> Given problem 1
List each thing the eye doctor did for or to Diya, as described in the childhood story about getting spectacles.

> Supplied passage
______________________________
Ok one more silly childhood story to bore you guys. It is the story about I got my first pair of spectacles. I was in class II, a very talkative student much to my mom’s dismay who had to hear all the complaints from my teachers. Though till now I have not been able to figure out why they complained. Talking, sometimes excessively is ok in my book, it helps us bond and also express our feelings. Anyways during that time I had this friend call Diya, lost her since then. We, two eight year olds, used to sit together and always had our heads together, giggling and chatting, much to our teacher’s exasperation. One day Diya came to school looking rather grown up and pretending to have gained whole lot of experience. When I asked her, she initially refused and put on her airs. Not to be dominated, I decided to leave her alone. Soon enough her need to share the important experience became more important than showing airs and also she was bursting to share her news.
Anyways the big secret was that since she was having headache regularly, her parents took her to see an eye specialist. The doctor had asked her to read various shapes and sizes of alphabets from far and near, quizzed her on her headache (which she confessed to me after obtaining ‘mother’ and ‘father’ promises from me, not to tell a soul, that she really did not have them, she used to pretend just to get off homework)! Anyways she was fairly able to convince the doctor, who prescribed her a pair of spectacles. So her spectacles were coming by next week!
Next week came and so did her shiny new pair of pink spectacles. Even though there were two/three other kids with spectacles, no one had turned having specs into so much of an event. She emerged, as the new queen bee of the class, during lunch break students would come up to her and ask for a chance to try on her new specs. Friends would get first preference and so on.
Not one to enjoy being left behind at anything I started to pester Diya to let me into her secret of how to go about getting a pair of specs.
______________________________
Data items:

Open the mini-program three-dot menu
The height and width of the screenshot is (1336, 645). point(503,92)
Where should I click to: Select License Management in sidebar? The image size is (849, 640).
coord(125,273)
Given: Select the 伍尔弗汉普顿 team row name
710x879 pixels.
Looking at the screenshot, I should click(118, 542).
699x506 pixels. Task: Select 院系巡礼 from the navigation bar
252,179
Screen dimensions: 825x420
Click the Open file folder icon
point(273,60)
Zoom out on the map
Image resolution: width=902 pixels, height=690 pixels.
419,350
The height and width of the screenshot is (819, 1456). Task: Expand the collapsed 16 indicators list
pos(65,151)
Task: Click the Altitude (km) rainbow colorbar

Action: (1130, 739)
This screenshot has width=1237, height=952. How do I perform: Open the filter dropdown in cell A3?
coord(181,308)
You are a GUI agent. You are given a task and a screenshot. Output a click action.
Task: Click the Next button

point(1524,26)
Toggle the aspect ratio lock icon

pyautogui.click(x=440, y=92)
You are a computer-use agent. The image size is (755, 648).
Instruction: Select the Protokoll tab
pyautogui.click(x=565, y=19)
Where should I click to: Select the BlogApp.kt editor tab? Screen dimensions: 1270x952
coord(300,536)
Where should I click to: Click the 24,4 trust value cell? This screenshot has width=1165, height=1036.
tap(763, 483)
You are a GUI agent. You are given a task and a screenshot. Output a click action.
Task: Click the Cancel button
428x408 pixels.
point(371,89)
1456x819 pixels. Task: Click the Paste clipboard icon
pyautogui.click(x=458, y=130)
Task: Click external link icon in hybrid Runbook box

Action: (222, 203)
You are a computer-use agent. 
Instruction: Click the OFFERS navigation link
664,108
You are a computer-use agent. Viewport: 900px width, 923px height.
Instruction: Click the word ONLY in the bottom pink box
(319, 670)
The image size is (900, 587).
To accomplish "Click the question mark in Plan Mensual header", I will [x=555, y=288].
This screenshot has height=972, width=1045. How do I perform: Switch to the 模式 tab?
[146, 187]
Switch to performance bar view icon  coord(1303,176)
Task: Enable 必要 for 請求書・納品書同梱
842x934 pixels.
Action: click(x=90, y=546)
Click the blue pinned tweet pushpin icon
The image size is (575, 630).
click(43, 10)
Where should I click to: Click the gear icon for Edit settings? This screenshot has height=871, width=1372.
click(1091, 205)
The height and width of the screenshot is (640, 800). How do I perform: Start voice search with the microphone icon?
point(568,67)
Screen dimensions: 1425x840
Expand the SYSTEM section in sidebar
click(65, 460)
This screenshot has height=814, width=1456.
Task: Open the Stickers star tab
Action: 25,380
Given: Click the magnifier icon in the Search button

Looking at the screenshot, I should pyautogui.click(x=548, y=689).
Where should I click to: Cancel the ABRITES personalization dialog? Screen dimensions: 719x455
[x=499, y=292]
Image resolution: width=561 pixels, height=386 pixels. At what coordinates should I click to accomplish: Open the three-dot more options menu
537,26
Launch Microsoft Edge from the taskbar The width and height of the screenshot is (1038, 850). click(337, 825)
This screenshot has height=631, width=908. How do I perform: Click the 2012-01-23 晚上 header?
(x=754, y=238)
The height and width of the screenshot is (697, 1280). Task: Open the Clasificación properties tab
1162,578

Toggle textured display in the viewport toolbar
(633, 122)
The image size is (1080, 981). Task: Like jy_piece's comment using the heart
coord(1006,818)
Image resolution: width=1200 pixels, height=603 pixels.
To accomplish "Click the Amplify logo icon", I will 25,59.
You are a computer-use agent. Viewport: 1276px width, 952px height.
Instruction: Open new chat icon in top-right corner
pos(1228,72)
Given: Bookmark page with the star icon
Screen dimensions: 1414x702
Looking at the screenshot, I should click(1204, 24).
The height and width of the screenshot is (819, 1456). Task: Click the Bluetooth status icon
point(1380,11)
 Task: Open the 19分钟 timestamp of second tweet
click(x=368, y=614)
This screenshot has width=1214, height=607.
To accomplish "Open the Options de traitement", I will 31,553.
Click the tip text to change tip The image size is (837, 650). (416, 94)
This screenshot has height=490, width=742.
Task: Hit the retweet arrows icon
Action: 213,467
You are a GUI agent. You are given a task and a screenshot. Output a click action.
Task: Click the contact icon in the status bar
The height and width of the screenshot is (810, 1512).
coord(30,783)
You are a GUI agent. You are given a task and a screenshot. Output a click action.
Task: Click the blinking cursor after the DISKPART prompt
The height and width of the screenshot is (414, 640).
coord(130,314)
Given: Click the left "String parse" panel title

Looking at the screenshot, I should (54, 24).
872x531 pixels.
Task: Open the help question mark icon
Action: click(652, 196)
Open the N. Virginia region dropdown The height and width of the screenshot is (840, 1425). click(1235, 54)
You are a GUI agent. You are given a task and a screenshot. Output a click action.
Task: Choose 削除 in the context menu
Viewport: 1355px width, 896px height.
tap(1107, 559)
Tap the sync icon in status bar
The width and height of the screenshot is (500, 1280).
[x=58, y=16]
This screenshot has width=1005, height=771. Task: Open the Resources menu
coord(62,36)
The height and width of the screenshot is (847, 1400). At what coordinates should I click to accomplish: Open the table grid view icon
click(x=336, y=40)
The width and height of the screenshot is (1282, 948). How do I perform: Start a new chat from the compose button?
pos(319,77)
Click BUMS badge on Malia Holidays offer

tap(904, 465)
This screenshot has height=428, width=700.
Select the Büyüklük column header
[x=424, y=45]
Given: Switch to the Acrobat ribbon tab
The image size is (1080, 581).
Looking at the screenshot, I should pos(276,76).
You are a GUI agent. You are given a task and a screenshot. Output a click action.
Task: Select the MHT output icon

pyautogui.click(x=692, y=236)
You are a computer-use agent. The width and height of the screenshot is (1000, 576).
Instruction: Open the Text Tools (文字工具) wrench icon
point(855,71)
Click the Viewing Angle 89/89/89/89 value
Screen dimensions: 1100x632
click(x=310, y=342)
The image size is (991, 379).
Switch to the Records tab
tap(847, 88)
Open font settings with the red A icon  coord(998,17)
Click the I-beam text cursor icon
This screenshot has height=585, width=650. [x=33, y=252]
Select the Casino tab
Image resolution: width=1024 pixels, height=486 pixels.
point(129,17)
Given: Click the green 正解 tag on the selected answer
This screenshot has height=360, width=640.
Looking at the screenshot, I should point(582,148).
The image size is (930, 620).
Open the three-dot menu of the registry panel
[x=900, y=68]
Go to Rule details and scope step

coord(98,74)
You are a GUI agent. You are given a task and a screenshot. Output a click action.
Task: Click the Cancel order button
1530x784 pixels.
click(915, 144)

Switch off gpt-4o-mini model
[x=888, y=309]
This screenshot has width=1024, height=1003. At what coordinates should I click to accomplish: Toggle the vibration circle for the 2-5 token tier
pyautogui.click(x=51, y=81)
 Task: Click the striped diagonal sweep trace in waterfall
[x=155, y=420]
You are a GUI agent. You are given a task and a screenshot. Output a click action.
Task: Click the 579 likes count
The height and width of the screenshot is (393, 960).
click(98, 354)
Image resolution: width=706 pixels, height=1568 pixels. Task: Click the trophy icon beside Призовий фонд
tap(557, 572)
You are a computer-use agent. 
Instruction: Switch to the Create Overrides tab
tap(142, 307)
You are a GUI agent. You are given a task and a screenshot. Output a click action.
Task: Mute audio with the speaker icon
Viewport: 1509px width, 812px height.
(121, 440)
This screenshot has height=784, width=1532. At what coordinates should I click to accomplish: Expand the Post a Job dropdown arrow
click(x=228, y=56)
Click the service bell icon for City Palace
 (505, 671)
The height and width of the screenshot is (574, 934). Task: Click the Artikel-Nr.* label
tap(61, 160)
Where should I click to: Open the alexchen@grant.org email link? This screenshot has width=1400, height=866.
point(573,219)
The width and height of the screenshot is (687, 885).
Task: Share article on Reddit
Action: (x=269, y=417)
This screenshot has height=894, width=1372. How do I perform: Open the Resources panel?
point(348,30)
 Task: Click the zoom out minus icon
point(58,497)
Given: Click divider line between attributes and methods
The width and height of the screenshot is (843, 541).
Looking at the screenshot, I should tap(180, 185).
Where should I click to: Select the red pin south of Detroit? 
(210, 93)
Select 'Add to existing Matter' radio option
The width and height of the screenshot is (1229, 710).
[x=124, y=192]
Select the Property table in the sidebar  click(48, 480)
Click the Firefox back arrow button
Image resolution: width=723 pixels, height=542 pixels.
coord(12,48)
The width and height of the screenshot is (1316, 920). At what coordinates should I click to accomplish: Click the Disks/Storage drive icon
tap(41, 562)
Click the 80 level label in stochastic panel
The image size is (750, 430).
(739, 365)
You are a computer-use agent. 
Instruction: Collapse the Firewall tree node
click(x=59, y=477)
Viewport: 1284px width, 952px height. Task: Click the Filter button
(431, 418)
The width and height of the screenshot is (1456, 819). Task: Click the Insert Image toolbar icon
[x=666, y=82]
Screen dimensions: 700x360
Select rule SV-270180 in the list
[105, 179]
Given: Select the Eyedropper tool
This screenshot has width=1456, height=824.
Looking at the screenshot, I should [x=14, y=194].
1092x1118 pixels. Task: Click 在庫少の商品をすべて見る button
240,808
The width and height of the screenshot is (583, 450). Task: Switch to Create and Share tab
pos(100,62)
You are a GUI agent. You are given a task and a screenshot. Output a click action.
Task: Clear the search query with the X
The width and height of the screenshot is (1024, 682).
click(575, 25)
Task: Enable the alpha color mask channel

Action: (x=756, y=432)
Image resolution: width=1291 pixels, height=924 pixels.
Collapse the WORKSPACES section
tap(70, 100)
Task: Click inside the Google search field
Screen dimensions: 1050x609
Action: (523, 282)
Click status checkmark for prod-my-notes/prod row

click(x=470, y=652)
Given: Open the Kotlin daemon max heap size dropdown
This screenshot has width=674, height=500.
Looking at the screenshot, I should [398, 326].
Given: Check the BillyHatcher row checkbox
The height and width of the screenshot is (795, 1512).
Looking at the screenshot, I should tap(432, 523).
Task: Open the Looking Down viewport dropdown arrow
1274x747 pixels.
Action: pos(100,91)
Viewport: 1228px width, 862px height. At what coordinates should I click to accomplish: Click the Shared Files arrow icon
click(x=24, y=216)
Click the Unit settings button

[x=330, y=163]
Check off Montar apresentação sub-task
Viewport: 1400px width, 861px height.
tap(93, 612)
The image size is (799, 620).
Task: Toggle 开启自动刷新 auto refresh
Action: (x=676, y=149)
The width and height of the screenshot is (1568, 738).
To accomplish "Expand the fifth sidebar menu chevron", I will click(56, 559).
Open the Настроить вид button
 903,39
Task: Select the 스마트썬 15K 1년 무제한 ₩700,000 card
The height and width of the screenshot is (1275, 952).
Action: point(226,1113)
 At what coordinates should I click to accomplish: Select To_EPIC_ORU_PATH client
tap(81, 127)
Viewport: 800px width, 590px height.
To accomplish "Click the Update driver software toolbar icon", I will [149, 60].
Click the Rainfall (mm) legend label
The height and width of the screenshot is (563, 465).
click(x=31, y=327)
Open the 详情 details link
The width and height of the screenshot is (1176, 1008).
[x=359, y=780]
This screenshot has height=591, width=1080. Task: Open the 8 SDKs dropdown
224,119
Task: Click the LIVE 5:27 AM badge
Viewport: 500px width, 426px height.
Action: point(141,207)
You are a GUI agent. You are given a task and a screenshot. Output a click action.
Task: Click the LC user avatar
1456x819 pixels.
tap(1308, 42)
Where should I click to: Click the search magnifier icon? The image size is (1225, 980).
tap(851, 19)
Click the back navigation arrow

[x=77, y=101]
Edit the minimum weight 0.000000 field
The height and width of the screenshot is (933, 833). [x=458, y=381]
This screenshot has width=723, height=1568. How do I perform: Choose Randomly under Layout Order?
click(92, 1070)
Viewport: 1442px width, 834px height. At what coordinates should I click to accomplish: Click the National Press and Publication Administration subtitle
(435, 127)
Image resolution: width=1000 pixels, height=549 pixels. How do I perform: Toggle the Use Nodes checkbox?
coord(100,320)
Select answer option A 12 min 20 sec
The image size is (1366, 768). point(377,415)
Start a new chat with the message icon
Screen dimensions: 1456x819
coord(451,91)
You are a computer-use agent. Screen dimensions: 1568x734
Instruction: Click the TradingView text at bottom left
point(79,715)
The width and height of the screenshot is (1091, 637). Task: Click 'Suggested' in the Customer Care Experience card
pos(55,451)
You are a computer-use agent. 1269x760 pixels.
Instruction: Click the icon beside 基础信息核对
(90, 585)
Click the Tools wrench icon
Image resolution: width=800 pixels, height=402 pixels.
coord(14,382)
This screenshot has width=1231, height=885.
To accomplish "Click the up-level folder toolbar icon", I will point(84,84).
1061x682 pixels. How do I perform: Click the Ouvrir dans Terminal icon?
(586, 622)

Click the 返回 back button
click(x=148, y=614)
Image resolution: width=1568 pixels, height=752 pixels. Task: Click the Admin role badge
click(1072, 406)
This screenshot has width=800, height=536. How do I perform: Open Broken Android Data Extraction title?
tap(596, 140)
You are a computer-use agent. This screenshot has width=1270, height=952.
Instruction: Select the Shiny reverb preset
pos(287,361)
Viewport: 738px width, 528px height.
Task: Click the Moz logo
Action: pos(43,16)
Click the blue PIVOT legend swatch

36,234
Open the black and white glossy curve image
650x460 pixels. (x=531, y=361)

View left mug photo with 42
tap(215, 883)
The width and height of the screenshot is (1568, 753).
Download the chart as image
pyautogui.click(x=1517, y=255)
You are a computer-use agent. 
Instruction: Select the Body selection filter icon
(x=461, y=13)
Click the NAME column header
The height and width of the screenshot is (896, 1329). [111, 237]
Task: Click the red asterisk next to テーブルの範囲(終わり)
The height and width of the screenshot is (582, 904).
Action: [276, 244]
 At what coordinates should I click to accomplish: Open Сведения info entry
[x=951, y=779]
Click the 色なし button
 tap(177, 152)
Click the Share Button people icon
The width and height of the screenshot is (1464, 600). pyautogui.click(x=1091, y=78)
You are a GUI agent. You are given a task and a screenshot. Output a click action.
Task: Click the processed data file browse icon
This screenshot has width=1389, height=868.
______________________________
> Given problem 2
In the listing, swap "menu" for "list" in the lines starting at the one containing "Given: Click the left" and ending at the one containing "pos(319,77)". Output only those lines.

> Exercise answer 1
- Asked her to read various shapes and sizes of alphabets from far and near
- Quizzed her on her headache
- Prescribed her a pair of spectacles

> Exercise answer 2
Given: Click the left "String parse" panel title

Looking at the screenshot, I should (54, 24).
872x531 pixels.
Task: Open the help question mark icon
Action: click(652, 196)
Open the N. Virginia region dropdown The height and width of the screenshot is (840, 1425). click(1235, 54)
You are a GUI agent. You are given a task and a screenshot. Output a click action.
Task: Choose 削除 in the context list
Viewport: 1355px width, 896px height.
tap(1107, 559)
Tap the sync icon in status bar
The width and height of the screenshot is (500, 1280).
[x=58, y=16]
This screenshot has width=1005, height=771. Task: Open the Resources list
coord(62,36)
The height and width of the screenshot is (847, 1400). At what coordinates should I click to accomplish: Open the table grid view icon
click(x=336, y=40)
The width and height of the screenshot is (1282, 948). How do I perform: Start a new chat from the compose button?
pos(319,77)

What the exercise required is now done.